Hande nasıl? Salih ve Ali'yi de çok özledik. Selamlarımı ilet!
* * *
Barış'ın bir de oyun arkadaşı vardı. Ağabeyinin kızı, Pınar.
Barış'a sürekli yazıyor. Bu yılki mektubu yeni elime geçti. Okuyalım:
‘‘Gittin... Tam altı yıl geçti sensiz, Amca.
Yaşamın kıyısından, dünyaya boş gözlerle baktığımız anlar gibi, kahkahalar atarak yakaladığımız sevincin bir dakikaya sığması gibi ansızın gittin.
Şu an radyoda en sevdiğin şarkı çalıyor. MFÖ, 'Güllerin içinden' diyor.
Duyabiliyor musun?
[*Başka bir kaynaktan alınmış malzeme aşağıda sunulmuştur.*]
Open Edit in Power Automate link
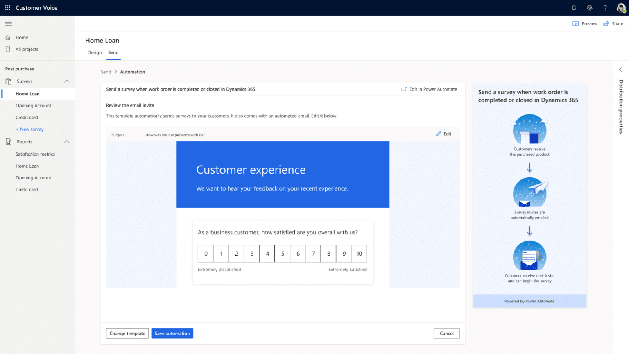The image size is (629, 354). point(429,89)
Ben bu şarkıyı ikimiz için dinliyorum Amca.
Sen gittikten sonra her şey aynı kaldı ve değişen bir şey yok desem bana inanmazsın. Küçük kum karıncan büyüdü. Çocukluğunu ve seni delice özleyen, büyümeye ayak direten kocaman bir kız oldu.
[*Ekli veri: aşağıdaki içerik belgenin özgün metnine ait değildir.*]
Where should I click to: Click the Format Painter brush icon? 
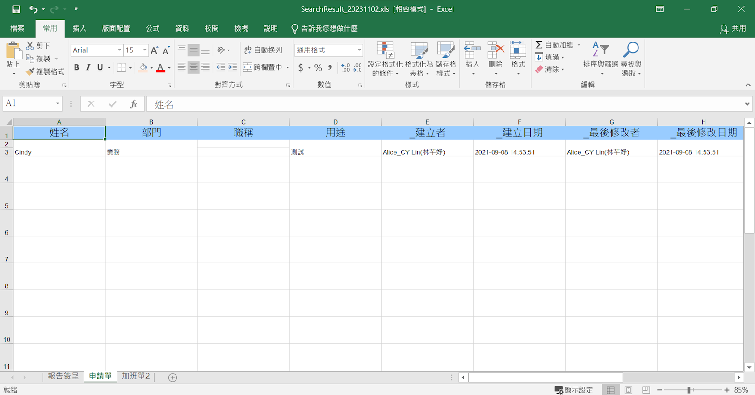(31, 72)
Artık, neden gittiğini merak etmiyorum. Dünyanın adaletini ve yanlışını da sorgulamıyorum. Çünkü, içimde hálá o kadar iyi ve canlısın ki!
Güzel ela gözlerin, tel çerçeveli gözlüklerinin ardında yine ışıl ışıl ve zora düştüğümde her zaman bana yol gösteriyorlar.
Sensizlik çok zor. Daha çok şeyler paylaşacaktık. Güzel günler, güneşli, güzel günler görecektik. Ama sen oyun arkadaşını bu oyunda yalnız bıraktın.
10 yaşındaydım gittiğinde..
Gidişin, küçük kız çocuğunun oyun ve masal dolu dünyasını sarstı.
Sarsıntı, o kızı büyümeye itecek kadar etkileyici ve kesindi. Üstünden, acı ve özlem dolu tam altı yıl akıp geçti. Sen, küçük kız için öyle farklı ve yakındın ki, altı değil altmış yıl geçse ve buralarda olmasan bile, o kızın değişmez oyun arkadaşı ve gizli kahramanı olarak kalacaksın.
Şu anda nerede ve nasıl olduğunu bilmiyorum.
İyi olmanı diliyorum... Ve beni görüyor olmanı istiyorum.
Bana kalırsa, gökyüzündeki en parlak yıldıza oturmuş, çekip gittiğin bu dünyaya göz kırpıyorsun. Üstelik eminim ki beni de görüyorsun.
Ölüm her an tetikte bekliyor. Ama, ben hiç korkmuyorum.
Çünkü hayat beni bıraksa bile, seni bulacağımı biliyorum.
O zaman, gökte parlayan en güzel yıldıza, yanına geleceğim Amca!